Aussie producers of red wine, copper ore, sugar and timber are staring down a ban from China despite denials from Beijing.
Aussie producers of red wine, copper ore, sugar and timber are staring down a ban from China despite denials from Beijing.

ScoMo weighs in on China fears

Scott Morrison has responded to fears China could slap a wide-ranging trade ban on Australian products.

Exporters of seafood, red wine, copper ore, sugar, timber and barley are on alert following reports that products arriving after Friday will not be cleared by customs.

Beijing authorities rejected claims of a discriminatory ban, prompting the Prime Minister to say he would accept their response on "face value".

This is despite state-owned media reporting that a visit from Australia's ambassador to China, Graham Fletcher, came after "a halt on several categories of Australian goods".

But Mr Morrison said China denied any ban.

"I can only can take that at face value, out of the respect of the comprehensive strategic partnership we have with China," he said.

"Those issues are matters that the trade minister and I, obviously, have concerns about.

"(We) are working closely with industry to pursue the appropriate channels within the relationship … to get some clarity and some resolution."

‘I can only refer you to what they (China) have said they’re not doing,’ Scott Morrison said on Thursday. Picture: NCA NewsWire / Dylan Coker
‘I can only refer you to what they (China) have said they’re not doing,’ Scott Morrison said on Thursday. Picture: NCA NewsWire / Dylan Coker

Australia exports $1.07bn worth of wine to China and $3.4bn of copper.

The sweeping trade strike threatens to wipe millions from those and other industries.

China's state-sponsored Global Times wrote on Wednesday that Mr Fletcher's attendance at China's International Import Expo reflected Australia's "need for the Chinese market" amid worsening diplomatic ties.

"Analysts warned that Chinese consumers' confidence in Australian products would significantly drop if Australia continues to sabotage bilateral relations, which would cost Australia its best and biggest market, jobs and an opportunity to quickly recover from the pandemic," it wrote.

East China Normal University Australian Studies Centre director Chen Hong told the outlet that if Australia continued to sabotage bilateral relations, "it will pay an unbearable price".

"Australia has been releasing messages urging its business community and international education community to 'diversify' its market, which encourages and promotes the so-called 'decoupling' from China," he said in the report.

[Dataset records]
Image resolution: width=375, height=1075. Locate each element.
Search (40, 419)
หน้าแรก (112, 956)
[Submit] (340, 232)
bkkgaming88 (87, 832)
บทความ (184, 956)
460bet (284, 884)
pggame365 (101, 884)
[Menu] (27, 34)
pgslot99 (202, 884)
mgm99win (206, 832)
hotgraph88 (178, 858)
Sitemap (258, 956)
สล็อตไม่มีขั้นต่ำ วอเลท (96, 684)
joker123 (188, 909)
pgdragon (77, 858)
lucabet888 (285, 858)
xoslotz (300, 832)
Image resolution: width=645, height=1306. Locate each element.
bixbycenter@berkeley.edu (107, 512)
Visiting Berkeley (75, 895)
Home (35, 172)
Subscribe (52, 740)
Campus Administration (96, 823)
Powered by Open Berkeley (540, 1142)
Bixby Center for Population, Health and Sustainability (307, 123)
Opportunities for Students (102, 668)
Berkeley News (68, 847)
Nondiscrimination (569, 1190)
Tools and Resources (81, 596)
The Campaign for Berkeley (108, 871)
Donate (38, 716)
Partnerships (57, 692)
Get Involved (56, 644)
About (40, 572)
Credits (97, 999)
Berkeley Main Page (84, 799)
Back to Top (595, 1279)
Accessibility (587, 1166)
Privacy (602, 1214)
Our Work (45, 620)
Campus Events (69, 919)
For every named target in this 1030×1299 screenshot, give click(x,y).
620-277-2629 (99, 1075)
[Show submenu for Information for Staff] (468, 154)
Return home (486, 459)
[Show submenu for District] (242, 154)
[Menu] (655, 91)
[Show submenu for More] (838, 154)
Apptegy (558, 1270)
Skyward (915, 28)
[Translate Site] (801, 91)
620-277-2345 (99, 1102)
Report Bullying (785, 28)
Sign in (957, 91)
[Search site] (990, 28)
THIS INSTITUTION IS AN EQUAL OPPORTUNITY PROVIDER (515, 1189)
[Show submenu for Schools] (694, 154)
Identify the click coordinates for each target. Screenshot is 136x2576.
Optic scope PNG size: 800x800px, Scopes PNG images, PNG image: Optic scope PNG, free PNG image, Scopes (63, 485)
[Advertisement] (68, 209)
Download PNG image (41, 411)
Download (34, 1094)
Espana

THE PROBLEM | In the article on fears of a Chinese trade ban, what is the value of Australia's copper exports to China?

EXERCISE OUTPUT | $3.4bn